Developing Applications to Correct Jordanian Spoken Arabic to Proper Language Using Machine Learning Techniques

This is a project that I lead and is supported by about JOD31,000 by the Jordanian Scientific Research and Innovation Support Fund.

Project Summary

Many Arabic speakers have difficulties expressing in formal Arabic. The reasons for these difficulties are numerous, the most important of which is that the vernacular languages in the Arab countries are informal Arabic dialects that differ to varying degrees from the formal language. Weakness in the formal Arabic language leads to writing weak Arabic texts that are full of written, lexical, morphological, grammatical, and syntactic errors, or to abandoning the use of the formal language and resorting to writing in the informal dialect or in foreign languages such as English and French.

This project aims to develop computer applications and make them available to Arabic speakers in Jordan to enable them to correct the Arabic texts they enter through their computers and mobile phones and to convert them from texts in the informal Jordanian dialect or from texts with various linguistic errors into sound and fully diacritized Arabic texts. Providing these applications will have a great impact on facilitating communication among users of the Arabic language in Jordan, eliminating many communication and confusion errors, improving the language of communication, and improving the Arabic content on the internet. The use of these applications will also have a positive impact on improving the linguistic skills of users; when the user sees how these applications correct her or his linguistic errors in a timely manner.

This project also aims to provide scientific research contributions in providing datasets necessary for Arabic language research, in developing algorithms for processing natural languages and using machine learning techniques to correct various spelling and linguistic errors. We hope that the scientific outputs of this project will contribute to the advancement of computer support for the Arabic language in Jordan and the Arab world in general.

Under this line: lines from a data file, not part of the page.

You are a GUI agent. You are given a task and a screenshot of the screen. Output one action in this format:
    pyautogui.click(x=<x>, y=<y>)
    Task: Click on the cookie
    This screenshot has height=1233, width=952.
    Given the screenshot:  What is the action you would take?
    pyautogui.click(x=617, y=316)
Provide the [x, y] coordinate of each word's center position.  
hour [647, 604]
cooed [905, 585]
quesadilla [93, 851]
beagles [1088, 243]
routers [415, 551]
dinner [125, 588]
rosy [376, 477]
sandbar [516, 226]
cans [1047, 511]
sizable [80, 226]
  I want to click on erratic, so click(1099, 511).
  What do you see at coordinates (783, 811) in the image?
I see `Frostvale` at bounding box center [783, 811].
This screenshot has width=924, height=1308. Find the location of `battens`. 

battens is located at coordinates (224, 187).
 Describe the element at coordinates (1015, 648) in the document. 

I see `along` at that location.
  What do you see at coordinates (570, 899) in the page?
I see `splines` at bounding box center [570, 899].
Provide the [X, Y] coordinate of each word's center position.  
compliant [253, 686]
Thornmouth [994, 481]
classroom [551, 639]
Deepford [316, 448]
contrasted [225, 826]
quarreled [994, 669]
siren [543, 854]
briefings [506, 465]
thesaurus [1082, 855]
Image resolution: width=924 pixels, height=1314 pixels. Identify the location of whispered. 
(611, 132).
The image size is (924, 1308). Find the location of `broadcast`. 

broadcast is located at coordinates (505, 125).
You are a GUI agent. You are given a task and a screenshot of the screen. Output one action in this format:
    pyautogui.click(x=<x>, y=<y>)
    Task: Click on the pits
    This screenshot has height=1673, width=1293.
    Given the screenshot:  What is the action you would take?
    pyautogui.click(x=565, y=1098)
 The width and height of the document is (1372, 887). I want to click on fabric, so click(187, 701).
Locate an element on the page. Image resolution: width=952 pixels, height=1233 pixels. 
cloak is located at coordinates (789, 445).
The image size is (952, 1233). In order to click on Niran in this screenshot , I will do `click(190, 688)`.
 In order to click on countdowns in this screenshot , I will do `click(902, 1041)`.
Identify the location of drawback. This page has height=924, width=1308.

The main research question of this project is what deep machine learning models and training techniques are appropriate to efficiently correct Arabic language mistakes and to translate text in the Jordanian dialect to proper diacritized text in formal Arabic? The research methodology of this project is based on deep machine learning techniques, and this requires carrying out a broad and accurate process to collect sufficient samples of Arabic sentences from Jordanian users with different linguistic errors or in the local informal dialect, and then writing the correct linguistic text in standard Arabic against each sample. Because deep machine learning needs large number of samples that are not available and collecting them is expensive, machine learning processes in the project will be supported with synthetic samples as well as employing transfer learning methods to develop machine learning solutions that rely on these samples to translate the input text into valid and diacritized text. The research also includes developing Internet and smartphone applications in which the developed solutions are embedded to be provided to the Jordanian user.